United Nations Ambassador Nikki Haley will leave at the end of the year, the latest departure from President Donald Trump’s national security circle.
Trump and Haley announced her departure plans on Tuesday morning — only a month before the critical midterm elections on Nov. 6. The former South Carolina governor has served since January 2017, as the U.S. has deliberately scaled back its role in the international institution.
Haley, 46, has represented the Trump administration at the UN amid several international crises, including efforts to dismantle North Korea’s nuclear program and ease conflict in Syria. She has also criticized Iran after Trump pulled out of the Iran nuclear accord reached during the Obama administration.
Trump did not immediately announce her successor. The president said he has a number of people who want to take the job.
Haley is only the latest high profile Trump foreign policy official to leave the administration. Secretary of State Rex Tillerson and two national security advisors, Michael Flynn and H.R. McMaster, all served only brief stints.
Haley, who has criticized the president on some foreign policy points, wrote a column in September denying that she penned an explosive New York Times op-ed. In the Times piece, an anonymous “senior administration official” said people working for Trump have worked to undermine his worst impulses on issues such as trade and Russia policy.

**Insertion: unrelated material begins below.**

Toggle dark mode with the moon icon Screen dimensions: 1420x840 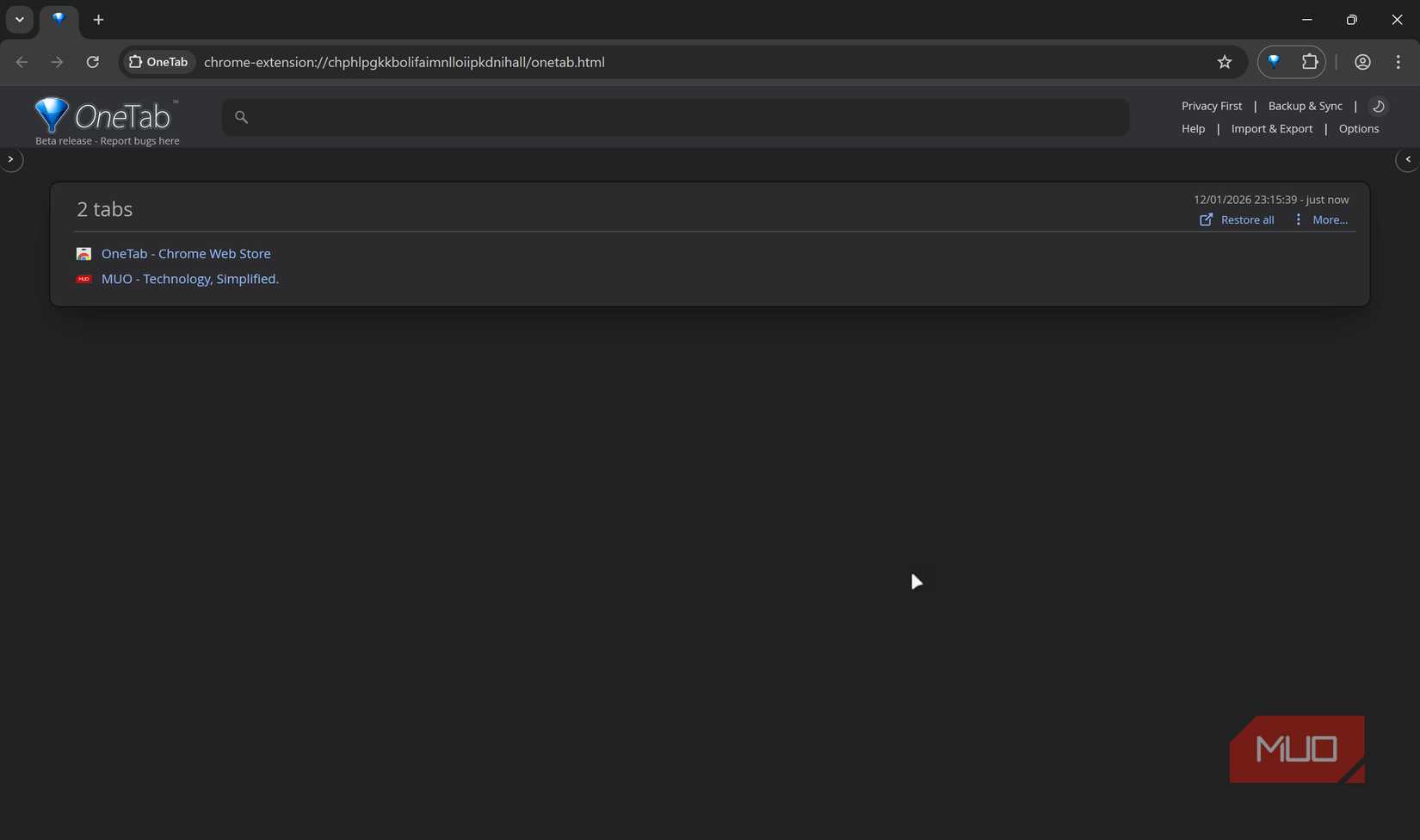click(1378, 106)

“I, too, am a senior Trump administration official. I proudly serve in this administration, and I enthusiastically support most of its decisions and the direction it is taking the country,” Haley wrote in September. “But I don’t agree with the president on everything. When there is disagreement, there is a right way and a wrong way to address it. I pick up the phone and call him or meet with him in person.”
Ethics groups recently requested an investigation into Haley over whether she inappropriately accepted flights from South Carolina businessmen.